I work for a local government that bills for water usage and garbage collection. I received a call today from a customer that a "New York company" called him asking for his customer number and pin to give them access to his online account so they can "scrape" his water usage from the site. They are apparently collecting that information from several apartments for some reason that he couldn't recall. Of course this raises flags with me and I informed him to not give them this information. I also told him that if they call back to tell this company that they can contact us directly to get this information if they require it.
Now, if one of our customers received a call, I feel it's safe to assume that others have gotten the same or similar call and they may or may not have given this information. How can I check our logs to see if there is a bot hitting our site and screen-scraping our data? I also feel we should block that bot and prevent further attempts.
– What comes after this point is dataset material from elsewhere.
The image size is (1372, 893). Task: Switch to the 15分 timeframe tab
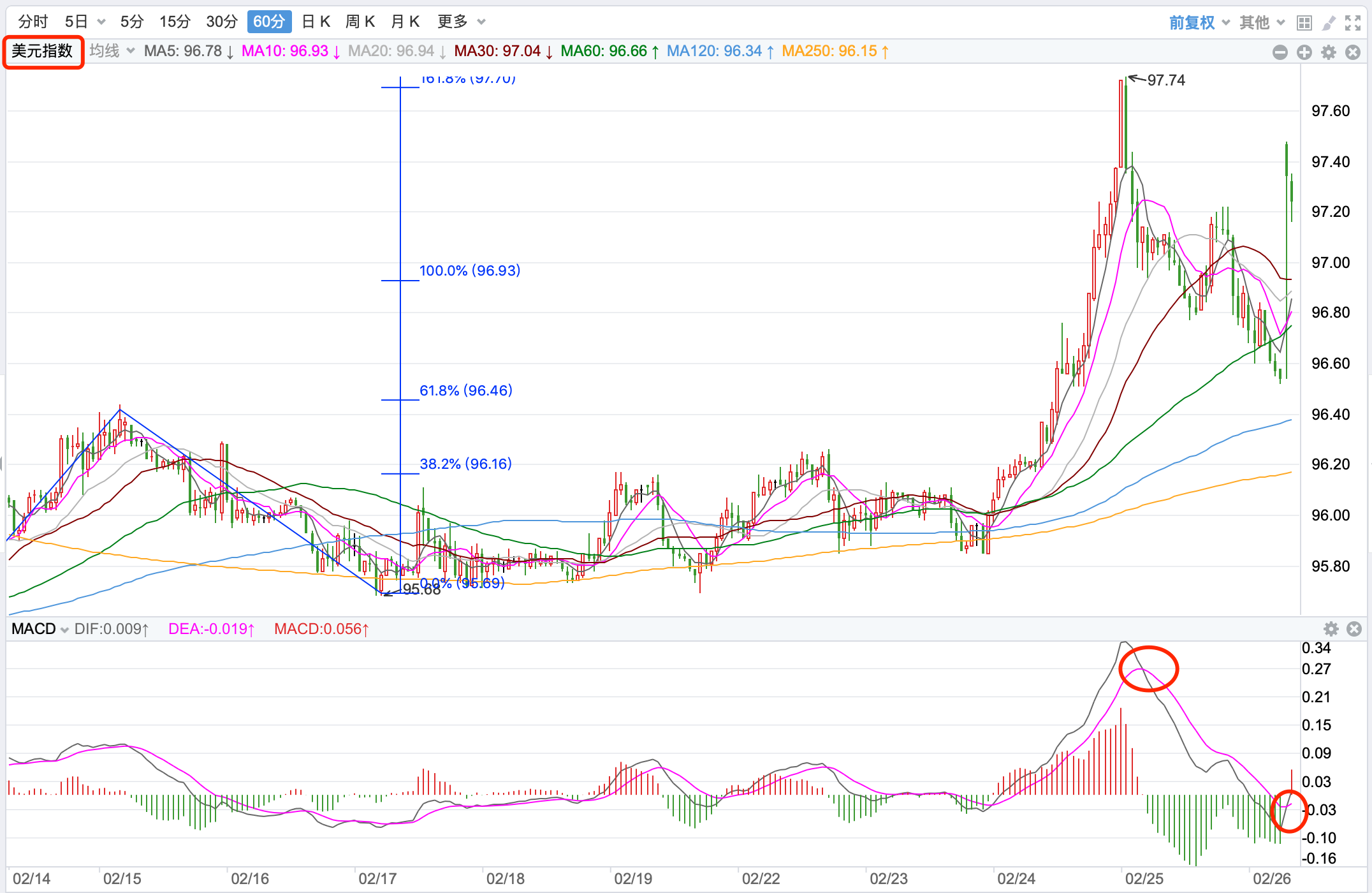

Note: The only information stored on the web server is the name and address of the customer, water usages and costs of the bills with a total amount due. They can also pay the bill. We don't store any account information online. So overall, the information on the web server could be considered public information (though the proper channels).
There's no way to detect or block a well-written bot that's only scraping a small number of pages -- its behaviour can be indistinguishable from a genuine user.
You could block or rate-limit any single source IP that is accessing more than one account. As mentioned above, this would have to be able to know that more than account is being accessed and might not be trivial to implement. This could also block tenants in an apartment complex that have NAT-ted internet as a "utility", of course.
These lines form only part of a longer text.